__Set task__. Can you recast the lines below as a numbered list, omitting any blank lines?

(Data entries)
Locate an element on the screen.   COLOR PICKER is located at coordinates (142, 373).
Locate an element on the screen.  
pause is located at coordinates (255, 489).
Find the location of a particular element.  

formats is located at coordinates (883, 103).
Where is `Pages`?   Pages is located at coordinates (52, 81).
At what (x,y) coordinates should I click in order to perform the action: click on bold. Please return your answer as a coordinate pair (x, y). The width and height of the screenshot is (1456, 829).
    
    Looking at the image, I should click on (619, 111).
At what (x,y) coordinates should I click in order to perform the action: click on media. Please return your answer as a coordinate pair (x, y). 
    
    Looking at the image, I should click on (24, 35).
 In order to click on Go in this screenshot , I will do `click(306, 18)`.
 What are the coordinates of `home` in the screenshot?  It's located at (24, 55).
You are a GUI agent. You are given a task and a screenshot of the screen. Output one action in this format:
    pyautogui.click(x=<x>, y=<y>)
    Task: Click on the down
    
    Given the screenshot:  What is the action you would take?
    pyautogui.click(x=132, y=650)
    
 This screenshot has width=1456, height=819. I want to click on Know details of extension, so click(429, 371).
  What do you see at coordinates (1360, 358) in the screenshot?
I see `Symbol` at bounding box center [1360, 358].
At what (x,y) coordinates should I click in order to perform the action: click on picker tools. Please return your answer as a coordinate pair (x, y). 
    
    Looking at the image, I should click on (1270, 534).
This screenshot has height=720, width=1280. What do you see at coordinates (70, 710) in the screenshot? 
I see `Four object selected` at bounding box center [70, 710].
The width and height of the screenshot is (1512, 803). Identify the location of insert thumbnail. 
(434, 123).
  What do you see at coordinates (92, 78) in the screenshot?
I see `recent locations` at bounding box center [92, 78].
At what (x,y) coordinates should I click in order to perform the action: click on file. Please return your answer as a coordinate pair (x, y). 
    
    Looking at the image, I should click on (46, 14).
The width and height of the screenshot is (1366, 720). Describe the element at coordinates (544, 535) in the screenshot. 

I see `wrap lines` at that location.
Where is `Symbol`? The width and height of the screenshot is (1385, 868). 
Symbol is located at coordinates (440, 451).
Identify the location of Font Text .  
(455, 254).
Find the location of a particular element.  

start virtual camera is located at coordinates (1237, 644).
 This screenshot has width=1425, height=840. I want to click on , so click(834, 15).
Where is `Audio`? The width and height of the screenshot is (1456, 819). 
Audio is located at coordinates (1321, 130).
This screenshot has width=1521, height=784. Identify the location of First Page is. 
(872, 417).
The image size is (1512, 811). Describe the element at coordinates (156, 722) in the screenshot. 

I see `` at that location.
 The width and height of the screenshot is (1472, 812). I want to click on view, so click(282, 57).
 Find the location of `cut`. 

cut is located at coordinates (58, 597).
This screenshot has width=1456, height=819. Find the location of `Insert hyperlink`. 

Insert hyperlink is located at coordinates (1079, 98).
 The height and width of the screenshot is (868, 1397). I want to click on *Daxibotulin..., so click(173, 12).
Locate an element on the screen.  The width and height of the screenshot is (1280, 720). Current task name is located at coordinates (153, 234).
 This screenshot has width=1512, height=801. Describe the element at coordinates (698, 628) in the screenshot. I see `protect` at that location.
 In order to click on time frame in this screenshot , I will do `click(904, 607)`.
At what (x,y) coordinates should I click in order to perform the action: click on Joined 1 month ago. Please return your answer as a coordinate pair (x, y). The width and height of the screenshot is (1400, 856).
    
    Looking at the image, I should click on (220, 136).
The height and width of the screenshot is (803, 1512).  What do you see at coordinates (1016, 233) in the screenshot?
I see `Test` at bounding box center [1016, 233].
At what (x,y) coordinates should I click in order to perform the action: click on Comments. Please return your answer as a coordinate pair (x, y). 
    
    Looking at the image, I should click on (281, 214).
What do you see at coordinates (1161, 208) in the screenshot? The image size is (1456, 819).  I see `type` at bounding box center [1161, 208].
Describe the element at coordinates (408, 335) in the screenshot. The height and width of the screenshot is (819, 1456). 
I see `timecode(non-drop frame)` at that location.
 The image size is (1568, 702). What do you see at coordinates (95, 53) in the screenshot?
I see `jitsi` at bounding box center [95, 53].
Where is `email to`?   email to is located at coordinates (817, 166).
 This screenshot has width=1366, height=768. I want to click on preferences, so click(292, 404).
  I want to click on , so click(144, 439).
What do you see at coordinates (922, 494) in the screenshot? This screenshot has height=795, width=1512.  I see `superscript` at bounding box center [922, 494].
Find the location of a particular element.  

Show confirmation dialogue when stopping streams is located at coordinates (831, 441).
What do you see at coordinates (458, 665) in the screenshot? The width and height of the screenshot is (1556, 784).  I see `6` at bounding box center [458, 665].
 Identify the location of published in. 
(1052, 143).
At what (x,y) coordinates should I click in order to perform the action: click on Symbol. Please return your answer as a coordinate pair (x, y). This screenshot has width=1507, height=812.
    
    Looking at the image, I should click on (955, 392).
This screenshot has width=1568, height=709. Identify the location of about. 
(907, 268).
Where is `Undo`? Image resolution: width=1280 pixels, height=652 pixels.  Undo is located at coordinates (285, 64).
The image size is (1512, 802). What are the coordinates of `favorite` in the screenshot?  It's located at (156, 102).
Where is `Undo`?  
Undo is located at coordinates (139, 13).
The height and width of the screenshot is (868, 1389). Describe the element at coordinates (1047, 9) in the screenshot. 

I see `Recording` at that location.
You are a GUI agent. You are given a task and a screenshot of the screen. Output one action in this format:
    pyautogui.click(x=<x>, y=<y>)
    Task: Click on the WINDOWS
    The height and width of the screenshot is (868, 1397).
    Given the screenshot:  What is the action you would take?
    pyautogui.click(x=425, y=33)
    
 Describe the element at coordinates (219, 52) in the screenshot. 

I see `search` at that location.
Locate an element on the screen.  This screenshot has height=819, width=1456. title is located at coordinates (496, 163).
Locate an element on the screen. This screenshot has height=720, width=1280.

__The answer__.
1. Locate an element on the screen.   COLOR PICKER is located at coordinates (142, 373).
2. Locate an element on the screen.  
3. pause is located at coordinates (255, 489).
4. Find the location of a particular element.  
5. formats is located at coordinates (883, 103).
6. Where is `Pages`?   Pages is located at coordinates (52, 81).
7. At what (x,y) coordinates should I click in order to perform the action: click on bold. Please return your answer as a coordinate pair (x, y). The width and height of the screenshot is (1456, 829).
8.     Looking at the image, I should click on (619, 111).
9. At what (x,y) coordinates should I click in order to perform the action: click on media. Please return your answer as a coordinate pair (x, y). 
10.     Looking at the image, I should click on (24, 35).
11.  In order to click on Go in this screenshot , I will do `click(306, 18)`.
12.  What are the coordinates of `home` in the screenshot?  It's located at (24, 55).
13. You are a GUI agent. You are given a task and a screenshot of the screen. Output one action in this format:
14.     pyautogui.click(x=<x>, y=<y>)
15.     Task: Click on the down
16.     Given the screenshot:  What is the action you would take?
17.     pyautogui.click(x=132, y=650)
18.  This screenshot has width=1456, height=819. I want to click on Know details of extension, so click(429, 371).
19.   What do you see at coordinates (1360, 358) in the screenshot?
20. I see `Symbol` at bounding box center [1360, 358].
21. At what (x,y) coordinates should I click in order to perform the action: click on picker tools. Please return your answer as a coordinate pair (x, y). 
22.     Looking at the image, I should click on (1270, 534).
23. This screenshot has height=720, width=1280. What do you see at coordinates (70, 710) in the screenshot? 
24. I see `Four object selected` at bounding box center [70, 710].
25. The width and height of the screenshot is (1512, 803). Identify the location of insert thumbnail. 
26. (434, 123).
27.   What do you see at coordinates (92, 78) in the screenshot?
28. I see `recent locations` at bounding box center [92, 78].
29. At what (x,y) coordinates should I click in order to perform the action: click on file. Please return your answer as a coordinate pair (x, y). 
30.     Looking at the image, I should click on (46, 14).
31. The width and height of the screenshot is (1366, 720). Describe the element at coordinates (544, 535) in the screenshot. 
32. I see `wrap lines` at that location.
33. Where is `Symbol`? The width and height of the screenshot is (1385, 868). 
34. Symbol is located at coordinates (440, 451).
35. Identify the location of Font Text .  
36. (455, 254).
37. Find the location of a particular element.  
38. start virtual camera is located at coordinates (1237, 644).
39.  This screenshot has width=1425, height=840. I want to click on , so click(834, 15).
40. Where is `Audio`? The width and height of the screenshot is (1456, 819). 
41. Audio is located at coordinates (1321, 130).
42. This screenshot has width=1521, height=784. Identify the location of First Page is. 
43. (872, 417).
44. The image size is (1512, 811). Describe the element at coordinates (156, 722) in the screenshot. 
45. I see `` at that location.
46.  The width and height of the screenshot is (1472, 812). I want to click on view, so click(282, 57).
47.  Find the location of `cut`. 
48. cut is located at coordinates (58, 597).
49. This screenshot has width=1456, height=819. Find the location of `Insert hyperlink`. 
50. Insert hyperlink is located at coordinates (1079, 98).
51.  The height and width of the screenshot is (868, 1397). I want to click on *Daxibotulin..., so click(173, 12).
52. Locate an element on the screen.  The width and height of the screenshot is (1280, 720). Current task name is located at coordinates (153, 234).
53.  This screenshot has width=1512, height=801. Describe the element at coordinates (698, 628) in the screenshot. I see `protect` at that location.
54.  In order to click on time frame in this screenshot , I will do `click(904, 607)`.
55. At what (x,y) coordinates should I click in order to perform the action: click on Joined 1 month ago. Please return your answer as a coordinate pair (x, y). The width and height of the screenshot is (1400, 856).
56.     Looking at the image, I should click on (220, 136).
57. The height and width of the screenshot is (803, 1512).  What do you see at coordinates (1016, 233) in the screenshot?
58. I see `Test` at bounding box center [1016, 233].
59. At what (x,y) coordinates should I click in order to perform the action: click on Comments. Please return your answer as a coordinate pair (x, y). 
60.     Looking at the image, I should click on (281, 214).
61. What do you see at coordinates (1161, 208) in the screenshot? The image size is (1456, 819).  I see `type` at bounding box center [1161, 208].
62. Describe the element at coordinates (408, 335) in the screenshot. The height and width of the screenshot is (819, 1456). 
63. I see `timecode(non-drop frame)` at that location.
64.  The image size is (1568, 702). What do you see at coordinates (95, 53) in the screenshot?
65. I see `jitsi` at bounding box center [95, 53].
66. Where is `email to`?   email to is located at coordinates (817, 166).
67.  This screenshot has width=1366, height=768. I want to click on preferences, so click(292, 404).
68.   I want to click on , so click(144, 439).
69. What do you see at coordinates (922, 494) in the screenshot? This screenshot has height=795, width=1512.  I see `superscript` at bounding box center [922, 494].
70. Find the location of a particular element.  
71. Show confirmation dialogue when stopping streams is located at coordinates (831, 441).
72. What do you see at coordinates (458, 665) in the screenshot? The width and height of the screenshot is (1556, 784).  I see `6` at bounding box center [458, 665].
73.  Identify the location of published in. 
74. (1052, 143).
75. At what (x,y) coordinates should I click in order to perform the action: click on Symbol. Please return your answer as a coordinate pair (x, y). This screenshot has width=1507, height=812.
76.     Looking at the image, I should click on (955, 392).
77. This screenshot has width=1568, height=709. Identify the location of about. 
78. (907, 268).
79. Where is `Undo`? Image resolution: width=1280 pixels, height=652 pixels.  Undo is located at coordinates (285, 64).
80. The image size is (1512, 802). What are the coordinates of `favorite` in the screenshot?  It's located at (156, 102).
81. Where is `Undo`?  
82. Undo is located at coordinates (139, 13).
83. The height and width of the screenshot is (868, 1389). Describe the element at coordinates (1047, 9) in the screenshot. 
84. I see `Recording` at that location.
85. You are a GUI agent. You are given a task and a screenshot of the screen. Output one action in this format:
86.     pyautogui.click(x=<x>, y=<y>)
87.     Task: Click on the WINDOWS
88.     The height and width of the screenshot is (868, 1397).
89.     Given the screenshot:  What is the action you would take?
90.     pyautogui.click(x=425, y=33)
91.  Describe the element at coordinates (219, 52) in the screenshot. 
92. I see `search` at that location.
93. Locate an element on the screen.  This screenshot has height=819, width=1456. title is located at coordinates (496, 163).
94. Locate an element on the screen. This screenshot has height=720, width=1280.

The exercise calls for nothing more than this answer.